- Listed entries
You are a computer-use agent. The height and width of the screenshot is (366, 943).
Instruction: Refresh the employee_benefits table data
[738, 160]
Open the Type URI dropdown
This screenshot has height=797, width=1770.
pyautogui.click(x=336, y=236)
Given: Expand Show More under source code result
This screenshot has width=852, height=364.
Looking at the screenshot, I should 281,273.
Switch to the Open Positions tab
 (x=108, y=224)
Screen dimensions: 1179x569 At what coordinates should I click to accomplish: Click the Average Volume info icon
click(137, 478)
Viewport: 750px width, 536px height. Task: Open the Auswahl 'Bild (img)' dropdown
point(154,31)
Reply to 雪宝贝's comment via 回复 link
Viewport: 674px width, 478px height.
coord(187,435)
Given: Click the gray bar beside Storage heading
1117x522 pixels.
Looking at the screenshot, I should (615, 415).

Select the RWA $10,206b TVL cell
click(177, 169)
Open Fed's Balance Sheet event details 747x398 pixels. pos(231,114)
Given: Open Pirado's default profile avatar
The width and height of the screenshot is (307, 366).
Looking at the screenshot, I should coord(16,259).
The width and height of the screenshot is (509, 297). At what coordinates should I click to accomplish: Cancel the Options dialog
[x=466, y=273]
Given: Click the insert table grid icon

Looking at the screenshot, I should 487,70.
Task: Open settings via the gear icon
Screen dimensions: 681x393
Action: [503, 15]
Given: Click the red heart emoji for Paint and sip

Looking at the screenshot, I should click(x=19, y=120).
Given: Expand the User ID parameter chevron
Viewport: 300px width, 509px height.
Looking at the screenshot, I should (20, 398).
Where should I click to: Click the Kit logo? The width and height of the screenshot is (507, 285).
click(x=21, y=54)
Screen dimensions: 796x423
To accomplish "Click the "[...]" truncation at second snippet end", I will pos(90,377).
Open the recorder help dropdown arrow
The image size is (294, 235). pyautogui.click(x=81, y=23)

- Your instructions
Starting at the first line and ending at the last, retype the entries above.

- The completed task
You are a computer-use agent. The height and width of the screenshot is (366, 943).
Instruction: Refresh the employee_benefits table data
[738, 160]
Open the Type URI dropdown
This screenshot has height=797, width=1770.
pyautogui.click(x=336, y=236)
Given: Expand Show More under source code result
This screenshot has width=852, height=364.
Looking at the screenshot, I should 281,273.
Switch to the Open Positions tab
 (x=108, y=224)
Screen dimensions: 1179x569 At what coordinates should I click to accomplish: Click the Average Volume info icon
click(137, 478)
Viewport: 750px width, 536px height. Task: Open the Auswahl 'Bild (img)' dropdown
point(154,31)
Reply to 雪宝贝's comment via 回复 link
Viewport: 674px width, 478px height.
coord(187,435)
Given: Click the gray bar beside Storage heading
1117x522 pixels.
Looking at the screenshot, I should (615, 415).

Select the RWA $10,206b TVL cell
click(177, 169)
Open Fed's Balance Sheet event details 747x398 pixels. pos(231,114)
Given: Open Pirado's default profile avatar
The width and height of the screenshot is (307, 366).
Looking at the screenshot, I should coord(16,259).
The width and height of the screenshot is (509, 297). At what coordinates should I click to accomplish: Cancel the Options dialog
[x=466, y=273]
Given: Click the insert table grid icon

Looking at the screenshot, I should 487,70.
Task: Open settings via the gear icon
Screen dimensions: 681x393
Action: [503, 15]
Given: Click the red heart emoji for Paint and sip

Looking at the screenshot, I should click(x=19, y=120).
Given: Expand the User ID parameter chevron
Viewport: 300px width, 509px height.
Looking at the screenshot, I should (20, 398).
Where should I click to: Click the Kit logo? The width and height of the screenshot is (507, 285).
click(x=21, y=54)
Screen dimensions: 796x423
To accomplish "Click the "[...]" truncation at second snippet end", I will pos(90,377).
Open the recorder help dropdown arrow
The image size is (294, 235). pyautogui.click(x=81, y=23)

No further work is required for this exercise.